-- Task to carry out --
Your answer should be each line of the entries that contains the word "dimensions", copied in full.
######
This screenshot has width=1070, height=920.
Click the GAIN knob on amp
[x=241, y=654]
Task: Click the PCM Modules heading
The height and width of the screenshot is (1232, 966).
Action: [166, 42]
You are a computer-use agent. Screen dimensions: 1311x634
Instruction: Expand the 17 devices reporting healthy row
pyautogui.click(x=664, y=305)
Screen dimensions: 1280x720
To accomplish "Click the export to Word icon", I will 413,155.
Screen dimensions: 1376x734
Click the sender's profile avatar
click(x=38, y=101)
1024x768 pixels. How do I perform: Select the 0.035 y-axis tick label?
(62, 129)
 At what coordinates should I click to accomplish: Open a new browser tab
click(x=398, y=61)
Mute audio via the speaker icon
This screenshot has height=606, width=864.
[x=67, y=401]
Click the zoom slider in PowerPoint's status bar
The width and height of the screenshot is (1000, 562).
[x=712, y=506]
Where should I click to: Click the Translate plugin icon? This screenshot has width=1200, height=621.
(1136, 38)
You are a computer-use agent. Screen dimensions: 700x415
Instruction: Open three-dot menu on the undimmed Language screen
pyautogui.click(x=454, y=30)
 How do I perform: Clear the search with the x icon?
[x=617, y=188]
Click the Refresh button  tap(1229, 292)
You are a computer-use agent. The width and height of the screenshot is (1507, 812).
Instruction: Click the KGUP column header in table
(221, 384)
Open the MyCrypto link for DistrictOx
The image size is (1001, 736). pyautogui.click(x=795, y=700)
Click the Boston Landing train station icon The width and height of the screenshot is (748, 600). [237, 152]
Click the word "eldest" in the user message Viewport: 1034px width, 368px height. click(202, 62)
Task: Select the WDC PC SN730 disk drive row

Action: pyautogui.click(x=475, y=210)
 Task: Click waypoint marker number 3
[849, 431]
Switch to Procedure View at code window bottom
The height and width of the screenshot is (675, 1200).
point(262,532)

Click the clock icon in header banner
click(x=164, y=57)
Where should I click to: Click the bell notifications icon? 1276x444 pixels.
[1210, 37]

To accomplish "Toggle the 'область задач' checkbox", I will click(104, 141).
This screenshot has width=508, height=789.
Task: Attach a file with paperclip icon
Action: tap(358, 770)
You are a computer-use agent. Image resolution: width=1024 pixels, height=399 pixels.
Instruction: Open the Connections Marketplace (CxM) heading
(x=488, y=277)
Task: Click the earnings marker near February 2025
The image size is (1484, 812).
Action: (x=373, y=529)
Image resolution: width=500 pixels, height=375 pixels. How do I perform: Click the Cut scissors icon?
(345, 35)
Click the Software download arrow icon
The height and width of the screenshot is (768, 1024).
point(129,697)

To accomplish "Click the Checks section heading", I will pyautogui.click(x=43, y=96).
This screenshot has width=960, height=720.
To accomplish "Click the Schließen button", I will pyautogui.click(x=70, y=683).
######
-- Output for this task --
You are a computer-use agent. Screen dimensions: 1311x634
Screen dimensions: 1280x720
Screen dimensions: 1376x734
You are a computer-use agent. Screen dimensions: 700x415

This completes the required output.